Request
Please copy each of the items below word for word, keeping every line in its original order.

Exercise material

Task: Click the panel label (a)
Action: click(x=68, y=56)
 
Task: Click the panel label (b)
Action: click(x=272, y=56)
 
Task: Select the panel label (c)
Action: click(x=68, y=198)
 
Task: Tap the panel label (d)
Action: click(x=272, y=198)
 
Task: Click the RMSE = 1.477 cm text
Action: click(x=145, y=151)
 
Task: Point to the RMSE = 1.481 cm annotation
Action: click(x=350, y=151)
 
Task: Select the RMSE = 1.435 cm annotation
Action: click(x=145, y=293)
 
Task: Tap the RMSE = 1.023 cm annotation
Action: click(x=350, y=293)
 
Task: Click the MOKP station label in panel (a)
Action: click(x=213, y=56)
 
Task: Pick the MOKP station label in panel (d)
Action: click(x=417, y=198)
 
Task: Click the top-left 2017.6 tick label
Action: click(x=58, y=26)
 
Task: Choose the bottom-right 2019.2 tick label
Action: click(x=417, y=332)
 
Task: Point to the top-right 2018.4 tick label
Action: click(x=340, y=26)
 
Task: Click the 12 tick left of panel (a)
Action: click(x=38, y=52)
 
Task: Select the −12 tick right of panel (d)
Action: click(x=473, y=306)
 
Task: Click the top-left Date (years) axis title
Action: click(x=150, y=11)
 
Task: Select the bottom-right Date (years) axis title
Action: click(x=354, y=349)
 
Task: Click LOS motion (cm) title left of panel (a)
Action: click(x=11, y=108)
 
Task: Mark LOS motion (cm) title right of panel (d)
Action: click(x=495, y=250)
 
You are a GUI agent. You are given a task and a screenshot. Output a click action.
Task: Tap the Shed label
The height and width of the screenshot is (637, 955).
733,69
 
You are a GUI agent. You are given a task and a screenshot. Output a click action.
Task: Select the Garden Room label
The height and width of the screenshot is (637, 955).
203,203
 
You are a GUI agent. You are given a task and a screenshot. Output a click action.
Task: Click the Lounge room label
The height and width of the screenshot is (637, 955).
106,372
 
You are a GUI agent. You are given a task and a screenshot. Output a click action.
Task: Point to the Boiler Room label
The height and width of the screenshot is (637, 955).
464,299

Result
Task: Click the panel label (a)
Action: click(x=68, y=56)
 
Task: Click the panel label (b)
Action: click(x=272, y=56)
 
Task: Select the panel label (c)
Action: click(x=68, y=198)
 
Task: Tap the panel label (d)
Action: click(x=272, y=198)
 
Task: Click the RMSE = 1.477 cm text
Action: click(x=145, y=151)
 
Task: Point to the RMSE = 1.481 cm annotation
Action: click(x=350, y=151)
 
Task: Select the RMSE = 1.435 cm annotation
Action: click(x=145, y=293)
 
Task: Tap the RMSE = 1.023 cm annotation
Action: click(x=350, y=293)
 
Task: Click the MOKP station label in panel (a)
Action: click(x=213, y=56)
 
Task: Pick the MOKP station label in panel (d)
Action: click(x=417, y=198)
 
Task: Click the top-left 2017.6 tick label
Action: click(x=58, y=26)
 
Task: Choose the bottom-right 2019.2 tick label
Action: click(x=417, y=332)
 
Task: Point to the top-right 2018.4 tick label
Action: click(x=340, y=26)
 
Task: Click the 12 tick left of panel (a)
Action: click(x=38, y=52)
 
Task: Select the −12 tick right of panel (d)
Action: click(x=473, y=306)
 
Task: Click the top-left Date (years) axis title
Action: click(x=150, y=11)
 
Task: Select the bottom-right Date (years) axis title
Action: click(x=354, y=349)
 
Task: Click LOS motion (cm) title left of panel (a)
Action: click(x=11, y=108)
 
Task: Mark LOS motion (cm) title right of panel (d)
Action: click(x=495, y=250)
 
You are a GUI agent. You are given a task and a screenshot. Output a click action.
Task: Tap the Shed label
The height and width of the screenshot is (637, 955).
733,69
 
You are a GUI agent. You are given a task and a screenshot. Output a click action.
Task: Select the Garden Room label
The height and width of the screenshot is (637, 955).
203,203
 
You are a GUI agent. You are given a task and a screenshot. Output a click action.
Task: Click the Lounge room label
The height and width of the screenshot is (637, 955).
106,372
 
You are a GUI agent. You are given a task and a screenshot. Output a click action.
Task: Point to the Boiler Room label
The height and width of the screenshot is (637, 955).
464,299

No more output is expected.